The two, speaking on “Fox News Sunday,” were responding to Snowden’s recent comments from Russia in a 14-hour interview with The Washington Post that he was working to make the NSA better, not tear it down. Snowden also made remarks in a video provided to a television station in the United Kingdom.
2 hikers rescued after N.H. avalanche
MOUNT WASHINGTON, N.H. – Two hikers who triggered an avalanche on Mount Washington that carried them 800 feet over rocks, cliffs and ice were rescued early Sunday morning and treated for nonlife-threatening injuries, officials said.
The two were separated from a pair of fellow hikers, missed a turn on a trail because of low visibility and unknowingly entered an avalanche area known as “the Lip,” triggering the avalanche that carried them to the bottom of Tuckerman Ravine, said U.S. Forest Service spokeswoman Colleen Mainville.
Mainville said the avalanche occurred at about 5:30 p.m. Saturday, and the call for help came in just after 8 p.m.
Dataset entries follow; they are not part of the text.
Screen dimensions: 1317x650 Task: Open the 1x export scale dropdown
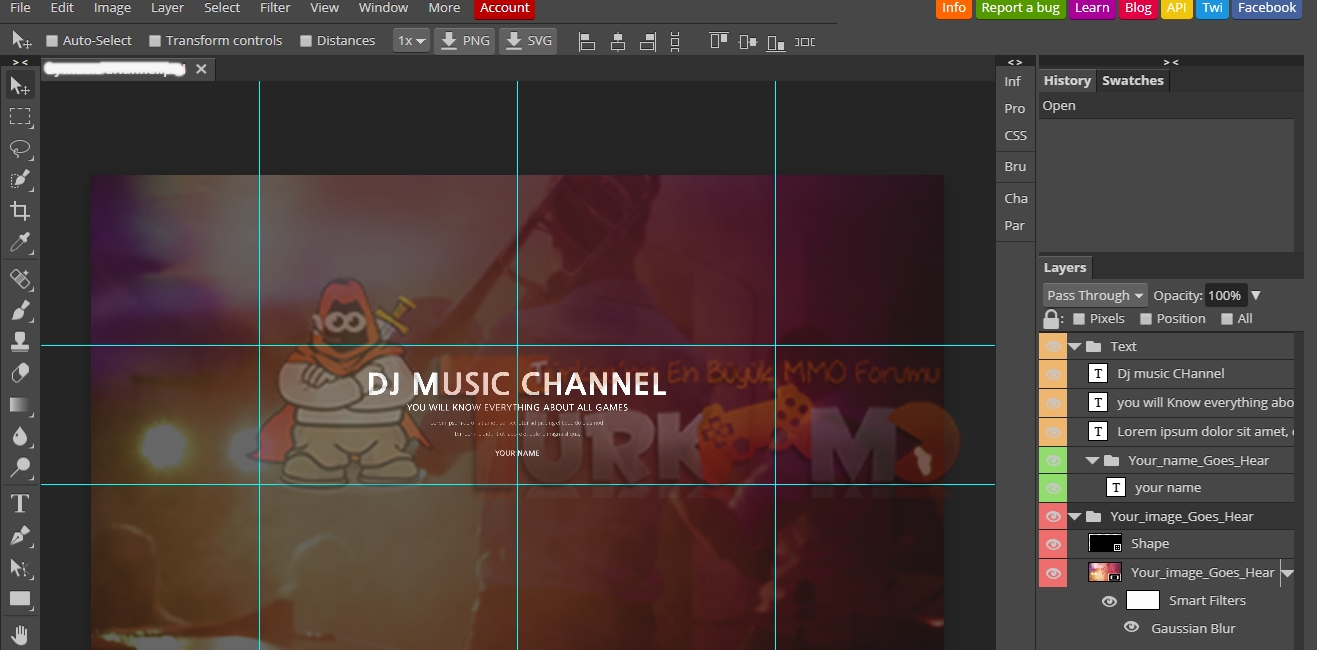point(411,41)
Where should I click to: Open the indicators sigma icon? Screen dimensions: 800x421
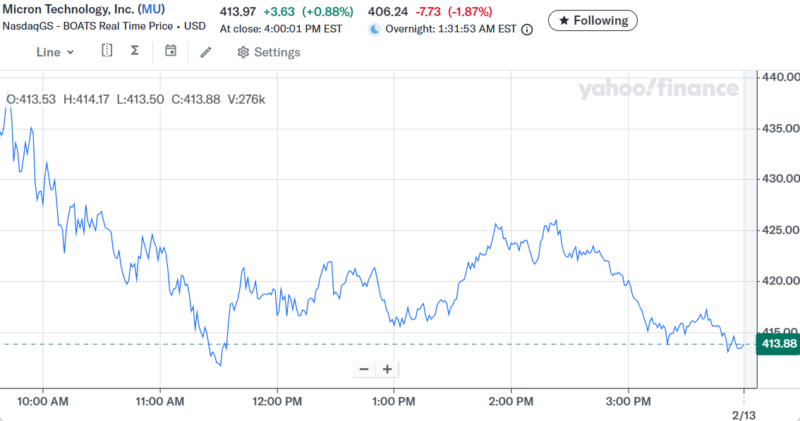tap(134, 51)
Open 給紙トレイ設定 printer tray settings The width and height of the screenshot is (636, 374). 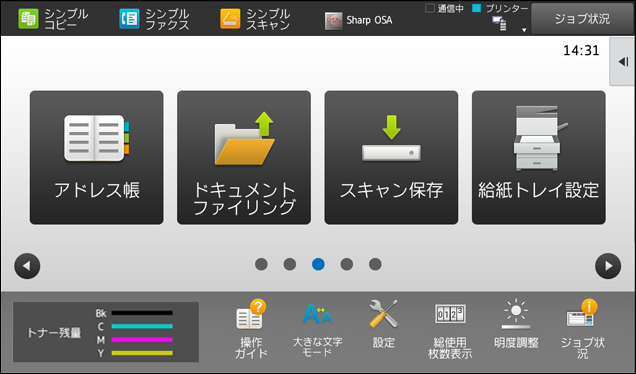(x=539, y=157)
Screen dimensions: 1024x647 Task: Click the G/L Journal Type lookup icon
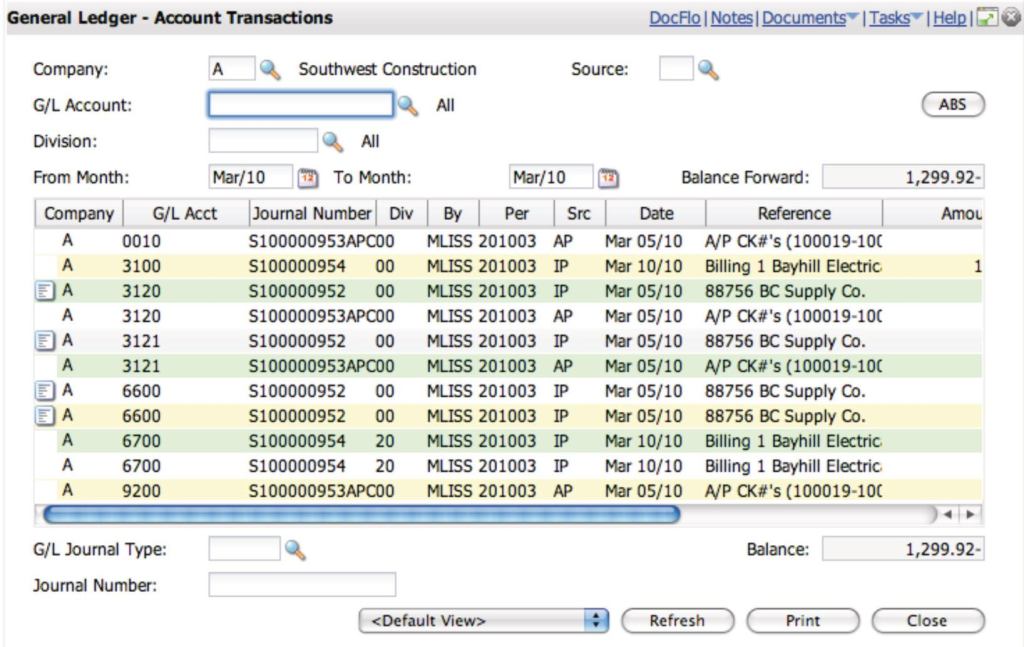pos(295,549)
The injured and disoriented hikers climbed about 200 feet before they were met by rescuers and they were able to hike down with assistance to shelters on the mountain, Mainville said. They were transported by a U.S. Forest Service snowcat to awaiting ambulances about 2 a.m. Sunday.
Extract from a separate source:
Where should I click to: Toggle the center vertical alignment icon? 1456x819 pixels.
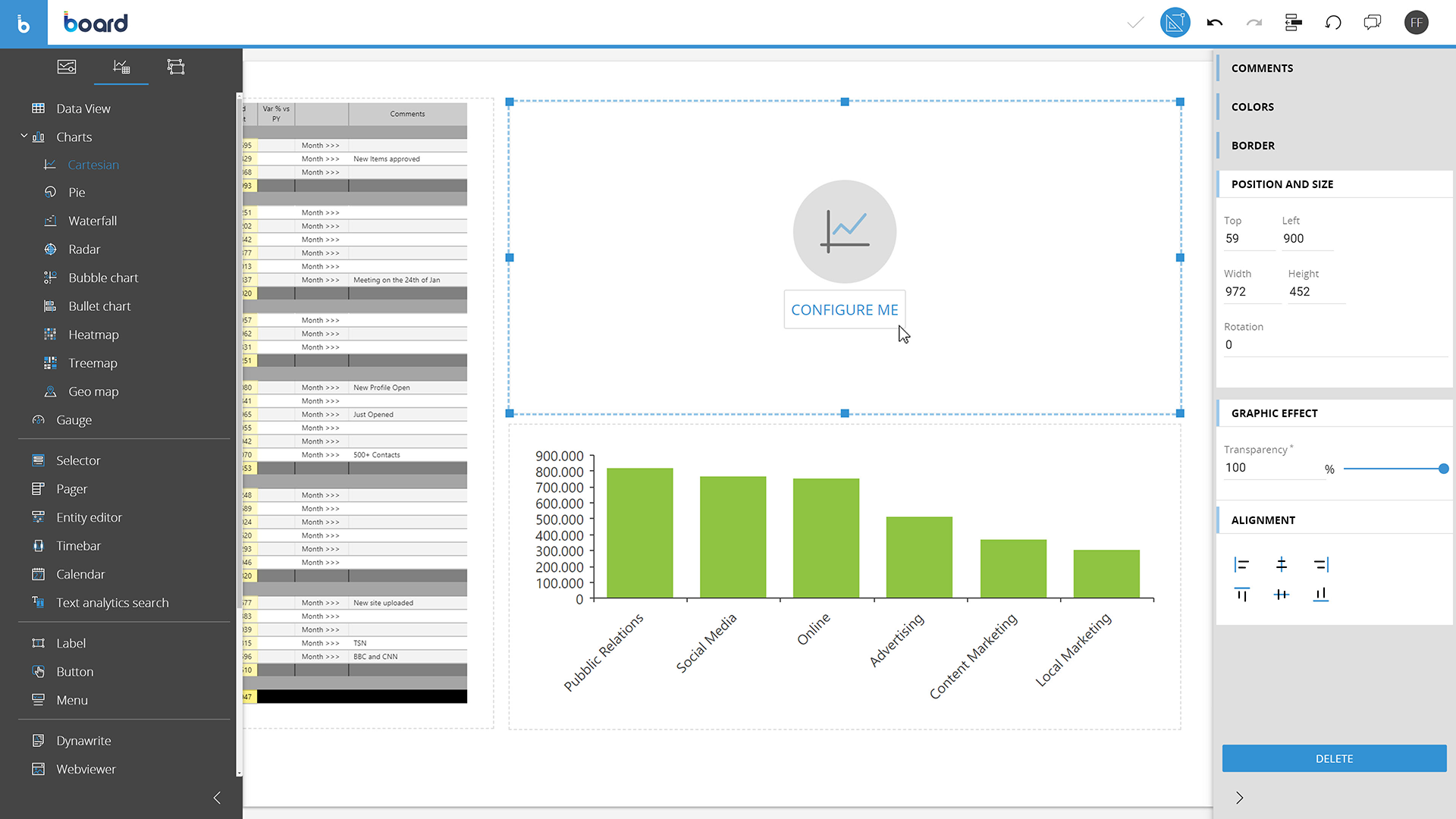tap(1282, 595)
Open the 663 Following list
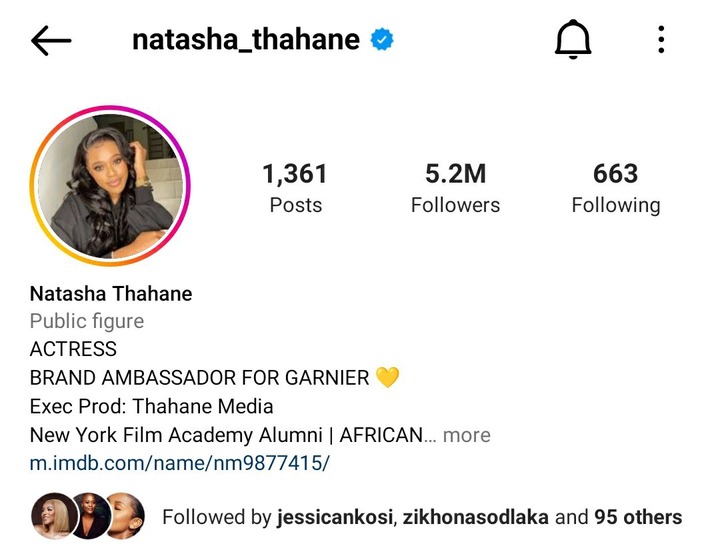 click(x=616, y=188)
Nativity features Trayvon Martin instead of Jesus
CLAREMONT, Calif. – A Southern California church nativity scene is featuring a bloody Trayvon Martin in place of the infant Jesus in an effort to stir a community conversation about gun violence.
The nativity scene on the lawn of the Claremont United Methodist Church – which shows Martin in a hoodie, slumped over and bleeding – was created by 57-year-old congregant and artist John Zachary.
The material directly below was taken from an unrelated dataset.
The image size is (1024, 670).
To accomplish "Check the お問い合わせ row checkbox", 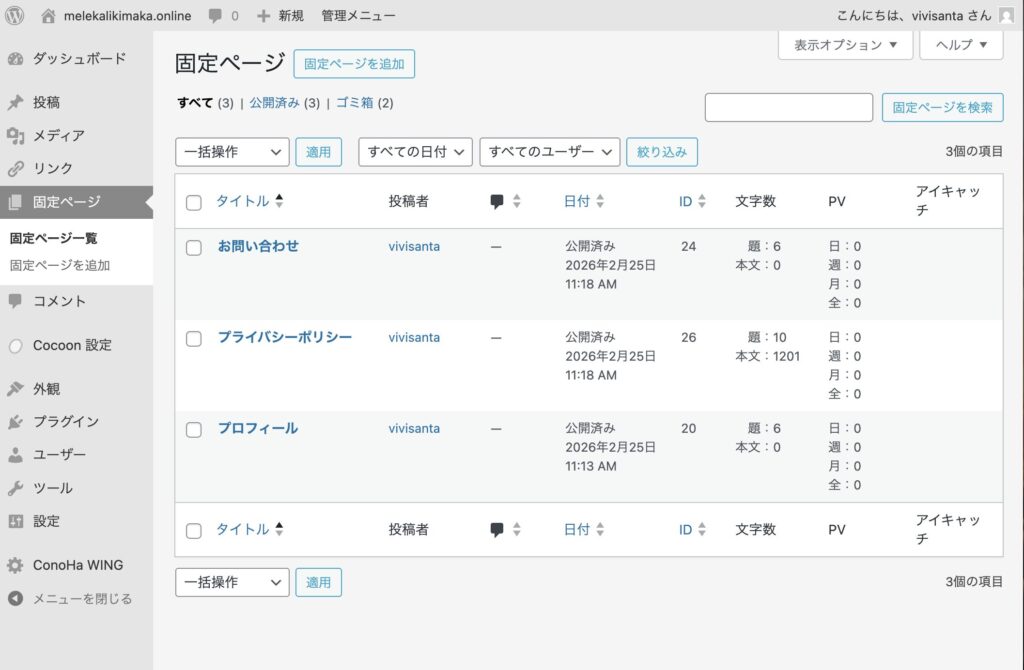I will click(194, 248).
Zachary, who in the past has created installations addressing homelessness and poverty, said he wanted to make the Nativity relevant to modern times and generate a community conversation, the Los Angeles Times reported on Sunday.
Zachary said he chose to focus on the Florida teenager whose shooting death captured the nation to draw a parallel to the dark times in which Jesus was born.
Cold homes heat power controversy in Michigan
Power outages stretched into a second week Sunday for thousands of Michigan residents, darkening the moods of power customers victimized by a pre-Christmas ice storm.
About 3,200 Lansing Board of Water and Light customers were among those who remained without power Sunday morning, hours after angry and frustrated residents rallied outside an East Lansing elementary school. Many also appeared at a utility news conference Saturday, shouting questions and demanding to learn how much longer they must live in cold, dark homes, on friends’ couches or in hotels.
The storm blasted across the northern United States and Canada just days before Christmas, at its peak leaving more than 500,000 without power in Michigan alone. Hundreds of thousands of people in the region spent the holiday without power. Several thousand people remain without power, mostly in Michigan and Maine.